William,
I was sitting at my dining room table putting on my makeup when I got the phone call. My face fell flat, my heart went to my stomach, and I looked over at my friend sitting next to me. I just stared and froze. It was the first moment in my 20 years on this earth that I actually felt like my heart was outside of my body and running away.
I don't know if I will ever be able to come to terms with the small period of time I had with you, but I know you are still here in every thing I do. You live on in my words and my laugh and my awkwardness. You live on in my adventures and my bucket-list items. You live on every time I use the words will power and existentialism. You live on every time I look in the mirror and want to give up but don't because I can still hold onto all the times you ran up to me in the hallway at school and picked me up from behind or licked my face. It was so disgusting. You always scared the shit out of me, but you made me smile so freaking big.

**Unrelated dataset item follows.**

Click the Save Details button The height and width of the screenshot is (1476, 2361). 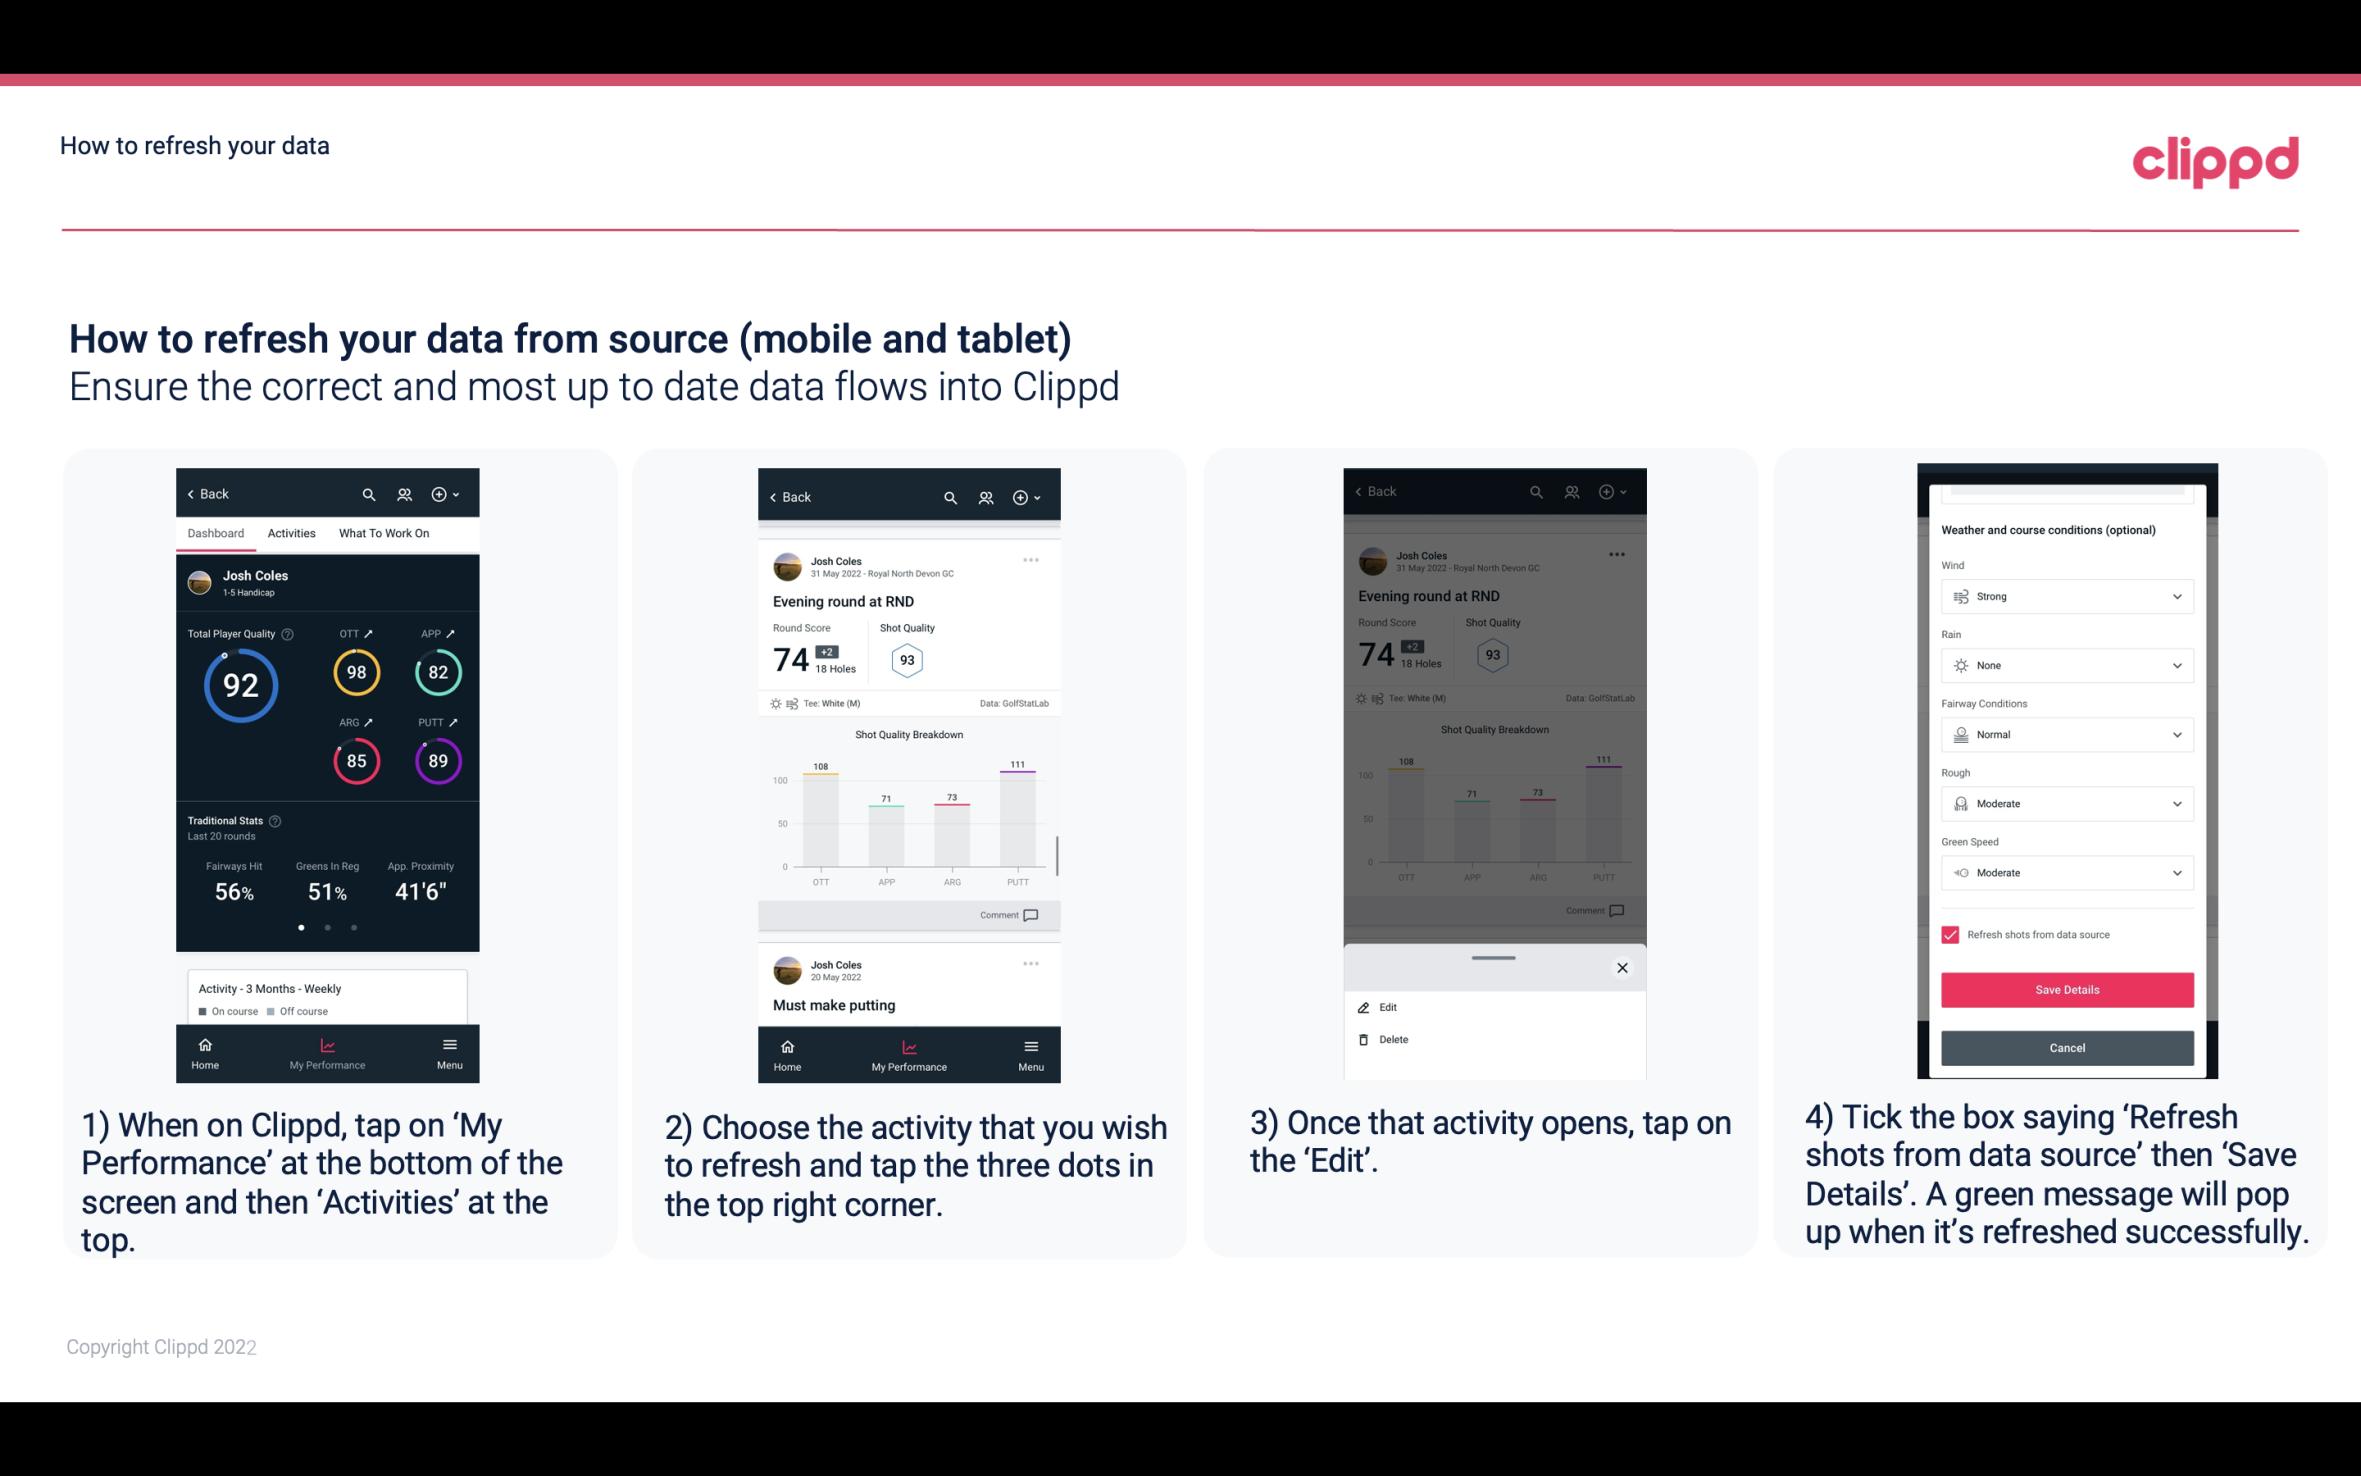(x=2065, y=990)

I want to take this time to thank you for listening to my deepest secrets at 4am, for writing me honest letters even when you were doing better things like seeing the Macy's Thanksgiving Parade or sleeping on benches in the streets of New Orleans.
Remember that one year on St. Patty's Day that you needed a pair of shorts, and I let you borrow mine:
I also want this world to know that William Lamoreaux was one of the most extraordinary people who ever lived, and your legacy is one I will share until my lips fall off.
Over two years later, and my heart is crippled by the pain some nights. Losing you so young made me realize that life is not disposable. We are not invincible. Tell the person that you love just how much you love them. Right now. Tell your mom she is pretty. Tell your friend he makes you laugh. Tell your sister she inspires you. Tell everyone everything while you still can. Build your own path, your own legacy. Will, I want to make my mark the way you did.
You still annoy me to this day. I notice when you change the radio station on me or when you mess with the music in commercials on tv. I noticed that bumper sticker the other day that said Where There's a Will, There's a Way. I know I didn't always listen to you when I should have, but I'm listening to you now. I'm listening to you now, Will.